Chronic hypoxia decreased eNOS protein expression in the right ventricle and increased arginase protein expression in both genotypes. A: representative Western blots for eNOS, nNOS, arginase II, and β-actin for right ventricular tissue from WT and Mkp-1^−/− mice after 4 wk in normoxia or hypoxia. B: the mean densities for eNOS protein normalized to β-actin protein in the right ventricle of WT (open bars) and Mkp-1^−/− (cross-hatched bars) mice. After chronic hypoxia, the levels of eNOS protein in the lung were lower than in respective control-exposed animals for both genotypes. C: the mean densities for nNOS protein normalized to β-actin protein in the right ventricle of WT (open bars) and Mkp-1^−/− (cross-hatched bars) mice. We were unable to detect iNOS in the right ventricle from any of the groups of mice studied. D: the mean densities for arginase I protein normalized to β-actin protein in the right ventricle of WT (open bars) and Mkp-1^−/− (cross-hatched bars) mice.
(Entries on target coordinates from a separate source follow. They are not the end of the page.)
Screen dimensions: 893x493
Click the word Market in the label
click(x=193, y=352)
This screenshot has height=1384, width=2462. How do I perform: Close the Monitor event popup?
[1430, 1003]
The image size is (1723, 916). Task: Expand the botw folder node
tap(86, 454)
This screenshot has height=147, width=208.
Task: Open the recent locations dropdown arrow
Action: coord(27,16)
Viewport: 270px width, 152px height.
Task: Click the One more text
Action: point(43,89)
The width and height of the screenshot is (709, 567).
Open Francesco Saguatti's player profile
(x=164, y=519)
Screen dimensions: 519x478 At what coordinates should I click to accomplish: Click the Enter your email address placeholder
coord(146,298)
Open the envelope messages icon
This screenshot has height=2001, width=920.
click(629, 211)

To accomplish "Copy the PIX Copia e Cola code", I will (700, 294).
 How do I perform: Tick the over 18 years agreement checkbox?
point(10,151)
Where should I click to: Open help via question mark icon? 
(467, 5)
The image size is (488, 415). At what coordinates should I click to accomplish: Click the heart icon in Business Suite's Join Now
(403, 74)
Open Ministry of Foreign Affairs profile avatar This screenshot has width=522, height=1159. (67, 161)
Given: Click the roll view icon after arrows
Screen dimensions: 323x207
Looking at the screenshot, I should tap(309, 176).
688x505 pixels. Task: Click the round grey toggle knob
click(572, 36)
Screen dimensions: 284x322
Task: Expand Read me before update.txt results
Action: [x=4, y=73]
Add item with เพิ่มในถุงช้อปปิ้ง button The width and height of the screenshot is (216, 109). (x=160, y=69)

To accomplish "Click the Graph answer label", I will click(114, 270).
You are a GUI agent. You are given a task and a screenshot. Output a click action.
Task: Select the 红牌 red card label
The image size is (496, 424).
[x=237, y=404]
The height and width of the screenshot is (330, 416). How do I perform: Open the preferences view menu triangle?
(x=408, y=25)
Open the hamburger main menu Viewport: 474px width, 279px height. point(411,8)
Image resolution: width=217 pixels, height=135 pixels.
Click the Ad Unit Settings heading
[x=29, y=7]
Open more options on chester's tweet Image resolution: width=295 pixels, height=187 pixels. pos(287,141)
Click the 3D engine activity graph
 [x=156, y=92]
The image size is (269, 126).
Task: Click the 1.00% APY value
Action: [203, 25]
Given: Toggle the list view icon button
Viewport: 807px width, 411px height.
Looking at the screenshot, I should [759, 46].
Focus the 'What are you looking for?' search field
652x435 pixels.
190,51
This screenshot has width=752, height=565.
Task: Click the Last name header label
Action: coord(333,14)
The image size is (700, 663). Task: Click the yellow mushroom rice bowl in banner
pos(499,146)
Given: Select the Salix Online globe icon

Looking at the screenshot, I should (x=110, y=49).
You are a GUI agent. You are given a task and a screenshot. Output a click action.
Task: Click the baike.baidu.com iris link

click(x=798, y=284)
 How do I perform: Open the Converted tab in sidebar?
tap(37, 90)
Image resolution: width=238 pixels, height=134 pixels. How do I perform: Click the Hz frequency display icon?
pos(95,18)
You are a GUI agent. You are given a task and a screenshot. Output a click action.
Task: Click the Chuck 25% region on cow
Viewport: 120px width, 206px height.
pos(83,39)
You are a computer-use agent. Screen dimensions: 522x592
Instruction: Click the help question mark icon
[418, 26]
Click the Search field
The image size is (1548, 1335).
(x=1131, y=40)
After 4 wk of chronic hypoxic exposure, the protein levels of arginase were increased in both genotypes. E: the mean densities for arginase II protein normalized to β-actin protein in the right ventricle of WT (open bars) and Mkp-1^−/− (cross-hatched bars) mice. After 4 wk of chronic hypoxia, the arginase II protein levels were greater in both genotypes than in their respective normoxic controls; n = 5–6 in each group. *P < 0.05, hypoxia different from normoxia same genotype.

Fig. 11.

Deficiency in MKP-1 decreased NO production in the right ventricle, whereas chronic hypoxia decreased NO production only in WT mice. Accumulation of NOx in the right ventricles from WT (open bars) and Mkp-1^−/− (cross-hatched bars) mice under normoxia or hypoxia was measured using a chemiluminescence NO analyzer and normalized to right ventricular protein concentration (nmol/mg protein); n = 5–6 in each group. P < 0.05, Mkp-1^−/− different from WT same condition (#) and hypoxia different from normoxia same genotype (*).